«Je pensais que mon mari était mort. » La voix de l’épouse du plaignant se brise. Le couple a attaqué l’Établissement Public des Stations d’Altitude (Epsa), en tant que personne morale, après un accident lors d’un saut sur une structure gonflable le 23 juillet 2021, aux Eaux-Bonnes, à la station de Gourette.
Peu avant midi ce jour-là, l’activité a tourné au drame. Alors que le père s’apprête à tomber dans le matelas, celui-ci se soulève verticalement sous l’effet d’un coup de vent. L’homme rebondit, est projeté contre un mur et perd connaissance. Gravement blessé, il souffre de multiples fractures au bras, au coude, au visage, au tibia et au talon. 190 jours d’ITT lui ont été prescrits.
Deux ans et demi plus tard, ce jeudi 14 décembre 2023, il demande la condamnation de l’Epsa pour blessures involontaires. Il n’avait pas l’impression de faire une activité à risque ce jour-là. Il « n’a pas agi intelligemment ». « C’est comme si quelqu’un m’emmenait dans un jardin public et qu’un piano me tombait sur la tête », dit-il.
Attaché par l’arrière
Pour y voir plus clair, le tribunal de Pau a donc examiné les conditions d’implantation de la structure achetée en 2017. Le matelas, couplé à un escalier, était lesté par deux blocs de béton à l’arrière.

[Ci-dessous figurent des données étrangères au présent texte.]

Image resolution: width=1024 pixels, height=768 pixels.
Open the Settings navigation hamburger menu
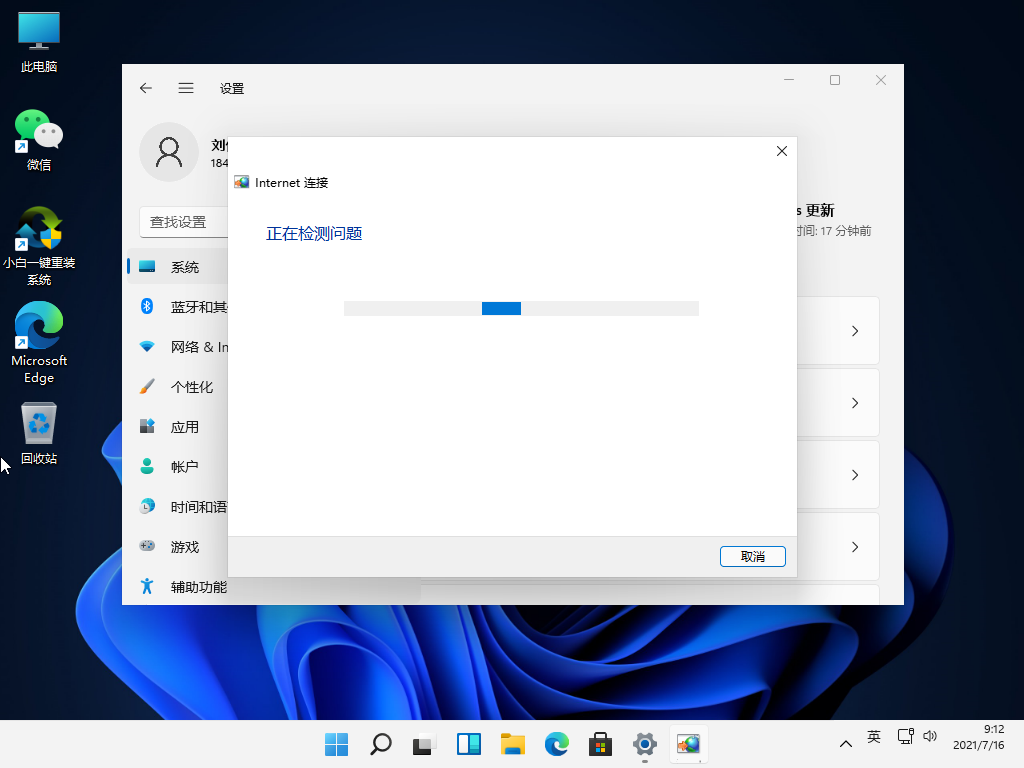[186, 88]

Pas assez pour Me Stéphanie Nauges, l’avocate de la partie civile. « Les œillets de l’airbag ne sont pas là pour rien », insiste-t-elle, faisant écho au procureur. Le ministère public estime qu’il existe une « faute manifeste engageant la responsabilité pénale de l’Epsa », il a requis 15 000 euros d’amende dont une partie avec sursis.
Le représentant de l’Epsa, directeur opérationnel de Gourette, pointe une notice imprécise. Il assure que le coup de vent n’était pas prévisible. Aucune alerte particulière n’a été émise ce jour-là et une surveillance est effectuée en permanence, plus haut, dans les téléphériques. « La soudaineté est la pire chose que l’on puisse subir. » Le coup de vent fait partie de l’essence de la montagne, rétorque le procureur Richard Pineau.
La détente plaidée
La défense a plaidé pour l’acquittement. « L’Epsa n’a jamais pensé que le matelas puisse être surélevé », précise M. Olivier Thevenot. « Aucun DTU (document technique unifié), réglementaire ou norme administrative exigé Epsa » pour lester le matelas à l’avant.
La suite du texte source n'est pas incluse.